Of course if this accuracy is not sufficient, the designer can choose different tolerances for the components and study then the influence on the result.

**How to Relate the Simulation Results With a Real Application**

It’s now the time to think about how the simulation can represent a real application.

In practice, the designer will have to identify the system parameters in order to perform a realistic simulation. But how do they measure the thermal mass Csystem and characterize the dissipation Dsystem?

Well even for that purpose, this simulation can help. Suppose that we heat the system in an open loop without temperature control (we can easily put the sensor in an open circuit) and make a modified simulation. The Tsystem profile will follow the pattern represented in Figure 9, going from ambient to the maximum power temperature. This result can be correlated to a practical measurement because it’s very easy for the designer to measure the rising temperature of their oven heated at full power.

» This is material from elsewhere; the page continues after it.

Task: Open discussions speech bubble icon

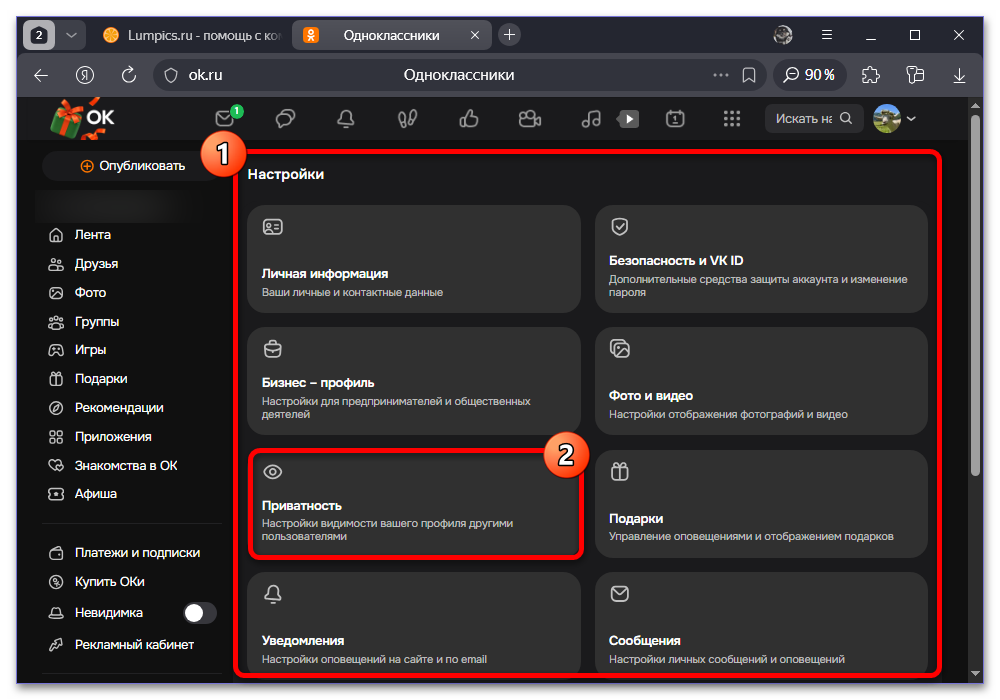Action: click(x=285, y=119)
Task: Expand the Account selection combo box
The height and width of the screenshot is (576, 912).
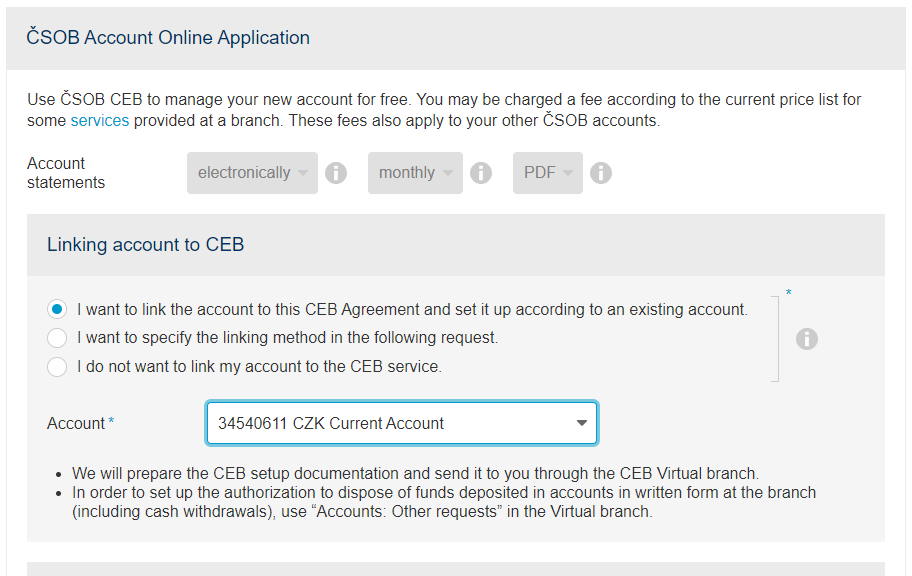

In a second step, when the whole system has reached the maximum temperature, we can cut the power and let it cool down (for this, we can open the branch of the heating element and adopt for initial conditions a high value for Tsystem). We then get the pattern shown in Figure 10.

Correlation of real measurements in these two conditions with simulation results should bring realistic values for the system characteristics.

And this is made even easier as the practical measurement data can be imported into LT spice and compared with the simulation results.

**Conclusion**

In conclusion, we can state that the principles developed in this article (PID, LTSpice, and a thermistor driven by temperature) are likely to help a designer of thermal applications to theoretically define the base of their application. With the help of a few characterizations of his system (thermal mass and dissipation), it will be possible to theoretically define a complete application before implementation.

The diverse features of LT spice (measurement directives, worst case analysis, possibility to import real practical measurements into the software) together with the voltage driven NTC thermistor models are very useful tool to the temperature control designer.

Of course, other simulation programs such as Simulink MATLAB might provide more readily available solutions, but as we have already said, LTSpice and temperature- / voltage-driven models are both completely free of charge. The quality / price ratio of the DIY method presented in this article is unbeatable.

As usual, the simulation presented in this article is available on request at edesign.ntc@vishay.com

**References:**

- Stas, A. “Old-School Analog Temperature Control Circuits Solved with Modern LTSpice Thermistor Dynamic Models, Part one.” Planet Analog. AspenCore, Feb. 21, 2017. Web. Feb. 2017.

- “Op Amp PID Controller.” eCircuit Center. Web. Feb. 2017.

- “LTSpice Nouvelles Commandes, Applications Inédites, Création et Importation de Modèles et de Sous-Circuits.” Chapter 15, Dunod, 2015.